▶ Supplied records:
--- BEGIN ---
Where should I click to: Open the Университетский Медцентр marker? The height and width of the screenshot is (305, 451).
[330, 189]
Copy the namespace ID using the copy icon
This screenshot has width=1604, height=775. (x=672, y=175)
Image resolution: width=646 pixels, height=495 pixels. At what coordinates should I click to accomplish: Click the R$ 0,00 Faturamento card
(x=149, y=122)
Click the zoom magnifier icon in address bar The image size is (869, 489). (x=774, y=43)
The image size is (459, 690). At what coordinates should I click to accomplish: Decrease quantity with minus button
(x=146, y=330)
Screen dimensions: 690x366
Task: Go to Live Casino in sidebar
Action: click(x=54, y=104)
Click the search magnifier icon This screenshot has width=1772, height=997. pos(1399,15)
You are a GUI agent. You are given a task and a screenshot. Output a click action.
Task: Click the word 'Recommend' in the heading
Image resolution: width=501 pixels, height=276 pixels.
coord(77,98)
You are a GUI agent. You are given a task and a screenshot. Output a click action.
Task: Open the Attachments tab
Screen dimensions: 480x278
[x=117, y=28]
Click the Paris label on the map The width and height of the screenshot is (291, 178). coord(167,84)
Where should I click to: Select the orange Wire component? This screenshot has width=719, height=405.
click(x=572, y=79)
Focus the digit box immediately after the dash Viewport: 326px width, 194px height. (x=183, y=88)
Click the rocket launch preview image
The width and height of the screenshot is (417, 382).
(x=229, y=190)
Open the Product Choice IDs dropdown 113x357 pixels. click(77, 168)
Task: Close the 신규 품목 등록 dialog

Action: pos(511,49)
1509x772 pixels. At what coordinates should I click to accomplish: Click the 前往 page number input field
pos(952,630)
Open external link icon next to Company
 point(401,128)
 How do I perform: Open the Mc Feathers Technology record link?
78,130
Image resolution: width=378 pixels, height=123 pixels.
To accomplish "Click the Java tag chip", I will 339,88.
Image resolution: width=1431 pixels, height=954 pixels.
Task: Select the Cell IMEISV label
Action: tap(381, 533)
--- END ---
List each line of the material above that contains the word "This", matching case exactly.

▶ Task response:
This screenshot has width=1604, height=775. (x=672, y=175)
Click the search magnifier icon This screenshot has width=1772, height=997. pos(1399,15)
Where should I click to: Select the orange Wire component? This screenshot has width=719, height=405.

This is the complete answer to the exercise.